• SELECTED PASSAGE
/---

Star Schema Benchmark (SSB)¶
Overview¶
The Star Schema Benchmark (SSB) is a simplified variant of TPC-H specifically designed for testing OLAP (Online Analytical Processing) systems and data warehouses. Created by O’Neil et al., SSB transforms the normalized TPC-H schema into a denormalized star schema that better represents typical data warehouse designs and enables more focused testing of analytical query performance.
SSB is particularly valuable for testing columnar databases, in-memory analytics systems, and OLAP engines because it eliminates complex join patterns in favor of simple star schema joins that are more representative of real-world data warehouse queries.
Key Features¶
Star schema design - Single fact table with dimension tables
13 analytical queries organized into 4 logical flights
Simplified query patterns - Focus on aggregation and filtering performance
OLAP-oriented - Tests typical data warehouse query patterns
Parameterized queries - Configurable selectivity and date ranges
Performance-focused - Designed to stress aggregation and scan performance
Multiple scale factors - Scalable from small test datasets to large benchmarks
Schema Description¶
The SSB schema consists of a single fact table (LINEORDER) surrounded by four dimension tables in a classic star schema pattern. This design eliminates the complex join patterns found in TPC-H’s normalized schema.

\---

• RECORD SET
/---

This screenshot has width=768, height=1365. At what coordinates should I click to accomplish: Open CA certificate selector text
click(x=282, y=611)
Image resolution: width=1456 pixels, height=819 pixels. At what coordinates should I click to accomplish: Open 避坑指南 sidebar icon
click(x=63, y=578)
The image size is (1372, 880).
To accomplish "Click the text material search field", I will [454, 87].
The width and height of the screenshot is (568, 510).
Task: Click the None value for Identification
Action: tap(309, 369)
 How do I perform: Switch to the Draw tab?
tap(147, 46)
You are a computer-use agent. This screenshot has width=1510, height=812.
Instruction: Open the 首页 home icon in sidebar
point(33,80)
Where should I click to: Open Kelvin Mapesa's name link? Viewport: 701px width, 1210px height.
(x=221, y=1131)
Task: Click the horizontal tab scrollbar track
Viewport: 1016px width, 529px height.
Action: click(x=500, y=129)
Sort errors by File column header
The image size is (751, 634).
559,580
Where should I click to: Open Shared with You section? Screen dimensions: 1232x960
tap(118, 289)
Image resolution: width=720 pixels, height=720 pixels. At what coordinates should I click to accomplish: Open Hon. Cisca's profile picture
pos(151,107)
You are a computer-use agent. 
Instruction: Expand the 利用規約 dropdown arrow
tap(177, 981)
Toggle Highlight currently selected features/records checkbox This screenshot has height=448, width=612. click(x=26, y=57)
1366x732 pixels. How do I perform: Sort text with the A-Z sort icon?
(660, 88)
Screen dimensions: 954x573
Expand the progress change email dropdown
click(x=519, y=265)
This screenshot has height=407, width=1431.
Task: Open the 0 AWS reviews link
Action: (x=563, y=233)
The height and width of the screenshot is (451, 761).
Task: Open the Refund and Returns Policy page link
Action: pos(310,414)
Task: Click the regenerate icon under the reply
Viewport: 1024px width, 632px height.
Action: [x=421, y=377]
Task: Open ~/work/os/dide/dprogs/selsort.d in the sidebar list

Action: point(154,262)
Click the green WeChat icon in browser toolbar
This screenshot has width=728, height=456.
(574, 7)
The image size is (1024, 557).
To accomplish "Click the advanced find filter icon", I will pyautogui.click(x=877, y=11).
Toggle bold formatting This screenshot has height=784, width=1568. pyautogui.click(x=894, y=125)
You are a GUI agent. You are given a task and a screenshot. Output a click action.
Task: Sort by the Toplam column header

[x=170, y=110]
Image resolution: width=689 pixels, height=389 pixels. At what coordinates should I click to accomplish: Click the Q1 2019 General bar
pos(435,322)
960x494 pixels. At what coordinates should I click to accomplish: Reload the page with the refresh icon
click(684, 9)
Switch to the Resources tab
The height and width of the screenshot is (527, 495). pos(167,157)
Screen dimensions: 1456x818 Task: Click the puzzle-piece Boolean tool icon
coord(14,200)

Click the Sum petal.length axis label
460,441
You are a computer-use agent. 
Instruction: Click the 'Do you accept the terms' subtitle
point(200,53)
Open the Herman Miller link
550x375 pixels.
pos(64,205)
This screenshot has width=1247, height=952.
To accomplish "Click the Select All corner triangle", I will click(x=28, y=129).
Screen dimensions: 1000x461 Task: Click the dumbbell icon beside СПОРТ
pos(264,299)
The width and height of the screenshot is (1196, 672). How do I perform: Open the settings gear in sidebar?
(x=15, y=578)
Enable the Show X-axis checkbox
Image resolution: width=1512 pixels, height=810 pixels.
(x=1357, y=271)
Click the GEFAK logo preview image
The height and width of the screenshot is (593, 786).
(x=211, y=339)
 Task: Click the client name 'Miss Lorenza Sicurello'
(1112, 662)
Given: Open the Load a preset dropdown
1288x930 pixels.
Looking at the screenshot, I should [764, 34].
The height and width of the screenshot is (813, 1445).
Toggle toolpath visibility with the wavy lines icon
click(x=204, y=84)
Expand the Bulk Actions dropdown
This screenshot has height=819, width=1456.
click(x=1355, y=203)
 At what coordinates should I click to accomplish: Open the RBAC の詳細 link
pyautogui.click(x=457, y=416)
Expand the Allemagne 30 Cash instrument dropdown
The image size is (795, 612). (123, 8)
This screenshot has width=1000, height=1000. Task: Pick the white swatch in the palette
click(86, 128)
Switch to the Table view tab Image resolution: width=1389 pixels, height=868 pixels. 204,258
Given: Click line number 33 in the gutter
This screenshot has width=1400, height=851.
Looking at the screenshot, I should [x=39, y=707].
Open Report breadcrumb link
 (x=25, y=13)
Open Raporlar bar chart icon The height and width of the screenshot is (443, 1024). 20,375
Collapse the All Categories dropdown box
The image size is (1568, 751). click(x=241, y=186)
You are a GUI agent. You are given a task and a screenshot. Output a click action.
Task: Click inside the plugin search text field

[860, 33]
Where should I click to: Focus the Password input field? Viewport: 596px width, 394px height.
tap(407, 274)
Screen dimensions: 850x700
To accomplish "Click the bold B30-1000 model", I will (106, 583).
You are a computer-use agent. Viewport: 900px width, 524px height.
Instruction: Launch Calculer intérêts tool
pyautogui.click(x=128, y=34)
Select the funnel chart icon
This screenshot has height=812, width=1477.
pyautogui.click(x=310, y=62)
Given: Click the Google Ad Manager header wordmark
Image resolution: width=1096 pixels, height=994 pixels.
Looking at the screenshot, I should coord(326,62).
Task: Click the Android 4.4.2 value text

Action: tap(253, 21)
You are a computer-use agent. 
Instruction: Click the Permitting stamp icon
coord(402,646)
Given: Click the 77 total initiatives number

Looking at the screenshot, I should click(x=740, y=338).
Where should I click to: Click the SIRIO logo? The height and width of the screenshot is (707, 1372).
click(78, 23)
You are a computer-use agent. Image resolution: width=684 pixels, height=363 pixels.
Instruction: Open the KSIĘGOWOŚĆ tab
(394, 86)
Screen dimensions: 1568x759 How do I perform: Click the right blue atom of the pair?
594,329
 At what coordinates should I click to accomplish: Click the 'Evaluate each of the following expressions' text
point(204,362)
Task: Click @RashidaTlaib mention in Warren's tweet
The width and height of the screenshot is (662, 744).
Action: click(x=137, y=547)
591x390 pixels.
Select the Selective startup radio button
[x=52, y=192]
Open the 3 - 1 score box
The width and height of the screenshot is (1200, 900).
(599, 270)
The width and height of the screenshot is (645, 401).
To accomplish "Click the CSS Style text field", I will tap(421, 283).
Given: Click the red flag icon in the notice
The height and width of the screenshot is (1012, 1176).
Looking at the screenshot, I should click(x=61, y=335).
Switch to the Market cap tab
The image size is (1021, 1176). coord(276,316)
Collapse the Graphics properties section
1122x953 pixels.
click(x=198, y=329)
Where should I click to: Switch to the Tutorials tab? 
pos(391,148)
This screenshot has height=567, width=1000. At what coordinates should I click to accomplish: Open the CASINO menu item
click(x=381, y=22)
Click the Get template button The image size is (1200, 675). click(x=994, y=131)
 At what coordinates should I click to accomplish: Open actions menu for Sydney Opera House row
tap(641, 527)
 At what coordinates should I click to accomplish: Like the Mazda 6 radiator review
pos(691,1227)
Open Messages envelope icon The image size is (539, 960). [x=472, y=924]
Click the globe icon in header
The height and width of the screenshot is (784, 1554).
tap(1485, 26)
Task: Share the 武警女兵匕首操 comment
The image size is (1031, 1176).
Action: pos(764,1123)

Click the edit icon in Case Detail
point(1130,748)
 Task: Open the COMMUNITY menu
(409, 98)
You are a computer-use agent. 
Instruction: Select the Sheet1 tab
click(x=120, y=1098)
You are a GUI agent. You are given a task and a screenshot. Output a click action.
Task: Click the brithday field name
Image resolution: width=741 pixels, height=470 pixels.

\---

• REQUEST A
Write out the part of the Star Schema Benchmark page from "Key Features¶" to "TPC-H’s normalized schema.".
• REQUEST B
Using the Star Schema Benchmark page, say whether each statement agrees with it. Answer yes or no and quote the words that decide it.
(i) SSB's analytical queries are organized into four logical flights.
(ii) The SSB schema is built around two fact tables.
(iii) SSB converts the TPC-H schema into a normalized form.
• REQUEST C
Answer these questions from the Star Schema Benchmark page.
(i) Who created SSB?
(ii) What is the name of the fact table in the SSB schema?
(iii) How many dimension tables surround the fact table?

• RESPONSE A
Key Features¶
Star schema design - Single fact table with dimension tables
13 analytical queries organized into 4 logical flights
Simplified query patterns - Focus on aggregation and filtering performance
OLAP-oriented - Tests typical data warehouse query patterns
Parameterized queries - Configurable selectivity and date ranges
Performance-focused - Designed to stress aggregation and scan performance
Multiple scale factors - Scalable from small test datasets to large benchmarks
Schema Description¶
The SSB schema consists of a single fact table (LINEORDER) surrounded by four dimension tables in a classic star schema pattern. This design eliminates the complex join patterns found in TPC-H’s normalized schema.

• RESPONSE B
(i) Yes: "13 analytical queries organized into 4 logical flights"
(ii) No: "a single fact table (LINEORDER) surrounded by four dimension tables"
(iii) No: "transforms the normalized TPC-H schema into a denormalized star schema"

• RESPONSE C
(i) O'Neil et al.
(ii) LINEORDER
(iii) Four